In other words, while it’s tempting to write a brief for your new website just by collecting a whole lot of complaints about the current site and requests for features from all around the office, if you do it that way you'll end up guessing your way to a solution that may or may not be the right one.

For example, you might think it makes sense to break up your navigation bar into links for each of your internal departments. But a user coming to your site cold will likely have no idea which department might be responsible for what they want to do or find out — so to them the interface will be almost meaningless.

Instead, you need to devise a clear strategy before you start designing anything. Who are your most important users? What do they need to do? How will they want to do it? What do you need to do to make the site work for them? If you can crack that first, the rest of the process — and the finished site, eventually — will work much more smoothly.

Invest in small UI improvements, not huge UI overhauls

There’s a good reason why the Google TV interface looks mostly like every other streaming app you’ve ever used: it’s familiar to users.

No doubt Google could have ploughed millions of dollars into an intensive user research and interface redesign project. But even if they’d found a completely new interface solution that worked better than existing streaming apps, it’s unlikely to have been so much better as to justify that expense. Everyone already knows how to use a streaming app: you scroll and swipe through thumbnail images until you find something you want to watch, and then you click or tap on it. Why force people to learn a whole new interface when that system already works so well?

Likewise, when you’re designing a new website — and especially if you’re investing a significant amount in it — it can be tempting to push for a bespoke, totally unique design, that will really make you stand out from your competitors. But if the result is an interface that people don’t intuitively know how to use from the first moment they arrive, at least some of them will ignore the great new design and go looking for another website instead.

The point here isn’t that you shouldn’t spend any money on interface design.
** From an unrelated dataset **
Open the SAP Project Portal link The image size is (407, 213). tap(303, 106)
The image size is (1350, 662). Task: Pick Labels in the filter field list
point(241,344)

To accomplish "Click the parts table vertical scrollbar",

On the contrary, on some of our projects the interface design ends up taking more time than pretty much anything else except the actual development.

But as with everything, you do need to be strategic with your investment. Unless you’re trying to launch some entirely new kind of online experience, £5,000 spent on adapting existing interface patterns to your specific needs will almost certainly yield better results than spending £50,000 designing a new interface completely from scratch.

In other words, put the navigation bar along the top of the page! A nice looking site with an easy-to-use interface and relevant content will make you stand out — in a good way — far more than a quirky menu where nobody expects to see one.

Get expert help from a digital agency

Like good grammar in a sentence, when an interface works well you barely notice it’s there — and that disguises the amount of thought that went into making it so transparent.

Unfortunately, that often makes people think user interface design is easy or isn’t worth spending a lot of time and money on. If the alternative is a pre-built WordPress or Shopify theme that can be rolled out in a day, why invest a week in user research and interface design? Surely that WordPress theme already works just fine.

Well, yes, it probably does work fine. But as Google’s latest ad reveals, the difference between working fine and working brilliantly can be a matter of millions of pounds. If Google is banking that much on it, you should at least give it more than a passing thought. That means getting help from professionals with a strong portfolio of user interface design, and not just from the cheapest digital agency who throws their hat in.